New companies and developments at Innovation Square are increasing the demand for local goods and services, allowing businesses all over Gainesville to expand their workforces and invest in other local organizations.
“We used to be surrounded by empty buildings and undeveloped lots,” said Omar Oselimo, who owns Reggae Shack Café, a restaurant in Innovation Square, with his wife. “Now, we have companies and students around Innovation Square that patronize our restaurant.”
After growing Reggae Shack Café from four to 30 employees within Innovation Square, the couple announced their intent to open a new restaurant, Southern Charm, which has directly created 20 jobs.
Enrico Moretti, a professor of economics at the University of California at Berkeley, said in his new book, “The New Geography of Jobs,” that “for each new high-tech job in a city, five additional jobs are ultimately created outside of the high-tech sector in that city, both in skilled occupations (lawyers, teachers, construction workers) and in unskilled ones (waiters, hairdressers, cashiers).”
The Jones B-Side restaurant owner Tree Garner said that the restaurant has grown to 36 employees since its inception one year ago, and has seen an increase in sales within the borders of Innovation Square.
Because Oselimo and Garner both use local vendors for “virtually everything” from food and alcohol to printing and plumbing, any money spent on local service or product suppliers is reinvested back into the economy, adding to jobs and the economic impact of the Innovation Square area.
The Citizens Co-op is one of the local food vendors for restaurants like The Jones B-Side and Reggae Shack Café.
“Just this week we reported an 18% sales increase,” said Citizens Co-Op marketing director Julie Matheney. The Citizens Co-op, which will be celebrating its second anniversary this month, has seen its workforce steadily increase.
Artist Alexis Dold said that he’s seen his design and fabrication company, Circle/Square, boom since the construction of Innovation Square. Plans to collaborate with Skanska and other neighboring companies have allowed Dold to bring in his first employee from Eastside High School’s Architecture Construction Engineering (ACE) program.
“I’m getting jobs all over the city that I wouldn’t have gotten if I didn’t have the connections that I do being located in Innovation Square,” Dold said.

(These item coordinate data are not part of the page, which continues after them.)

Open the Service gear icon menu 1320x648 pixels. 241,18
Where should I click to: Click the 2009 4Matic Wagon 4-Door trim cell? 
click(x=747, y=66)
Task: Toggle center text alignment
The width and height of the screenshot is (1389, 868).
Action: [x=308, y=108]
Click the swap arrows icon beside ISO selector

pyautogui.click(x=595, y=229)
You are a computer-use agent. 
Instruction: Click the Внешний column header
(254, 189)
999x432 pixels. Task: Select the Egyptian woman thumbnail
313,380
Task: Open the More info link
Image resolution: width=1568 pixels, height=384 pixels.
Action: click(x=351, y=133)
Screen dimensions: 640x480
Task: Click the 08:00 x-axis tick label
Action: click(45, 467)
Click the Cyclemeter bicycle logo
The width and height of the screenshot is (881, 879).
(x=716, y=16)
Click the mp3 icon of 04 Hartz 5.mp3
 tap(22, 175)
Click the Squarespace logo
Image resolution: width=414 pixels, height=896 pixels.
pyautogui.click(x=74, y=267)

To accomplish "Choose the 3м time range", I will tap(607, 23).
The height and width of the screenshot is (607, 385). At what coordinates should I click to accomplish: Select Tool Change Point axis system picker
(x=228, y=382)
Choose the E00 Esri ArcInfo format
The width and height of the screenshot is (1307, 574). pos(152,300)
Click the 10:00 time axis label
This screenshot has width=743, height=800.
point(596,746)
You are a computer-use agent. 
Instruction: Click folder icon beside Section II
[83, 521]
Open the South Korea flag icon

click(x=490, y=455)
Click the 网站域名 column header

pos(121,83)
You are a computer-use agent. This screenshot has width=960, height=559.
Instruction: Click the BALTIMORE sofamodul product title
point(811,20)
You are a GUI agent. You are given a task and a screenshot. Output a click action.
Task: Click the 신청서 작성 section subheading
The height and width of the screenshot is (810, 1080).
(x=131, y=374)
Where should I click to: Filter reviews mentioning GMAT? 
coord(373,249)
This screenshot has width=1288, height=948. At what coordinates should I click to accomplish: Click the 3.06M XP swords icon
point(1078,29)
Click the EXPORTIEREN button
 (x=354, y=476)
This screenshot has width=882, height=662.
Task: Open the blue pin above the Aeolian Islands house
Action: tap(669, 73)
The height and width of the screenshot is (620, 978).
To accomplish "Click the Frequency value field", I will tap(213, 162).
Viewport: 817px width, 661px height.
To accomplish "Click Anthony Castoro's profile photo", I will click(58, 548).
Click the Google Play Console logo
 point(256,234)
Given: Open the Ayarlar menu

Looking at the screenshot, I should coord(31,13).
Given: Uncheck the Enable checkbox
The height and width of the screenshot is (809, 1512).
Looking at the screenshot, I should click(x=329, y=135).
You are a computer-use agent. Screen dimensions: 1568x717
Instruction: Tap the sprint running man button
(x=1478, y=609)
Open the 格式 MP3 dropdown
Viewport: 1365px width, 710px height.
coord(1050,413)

Infrastructure projects within Innovation Square are also keeping the local workforce active. Gainesville-based Oelrich Construction is planning on adding a wide array of jobs through its construction of SW Ninth Street, Innovation Square’s much-anticipated “signature corridor”.
“All of the subcontractors that we’re bidding to are local,” said Oelrich Construction project manager Derek Dykes when describing the jobs that will be added in Gainesville through the project. “We’ll be bringing in asphalt layers, equipment workers, electricians, carpenters, landscapers, and others jobs.”
O’Steen Brothers is a 40-year Gainesville-based company that is currently bidding on a part in Oelrich’s SW Ninth Street project.
“I have a workforce ready of over 65 people,” said estimator and project manager Hugh Feather. “If we were successful on the bid we’d be able to add some more concrete finishers, equipment operators, those kinds of jobs.”
Oelrich Construction is currently bidding several other projects and redevelopments around Innovation Square in which it will provide similar jobs and contracting services to Gainesville.
From restaurants to artists to construction, organizations all over Gainesville are feeling the collective growth that follows high-tech developments in Innovation Square. Gainesville-based businesses are describing a pivotal transformation that Innovation Square is causing in the city’s economic landscape.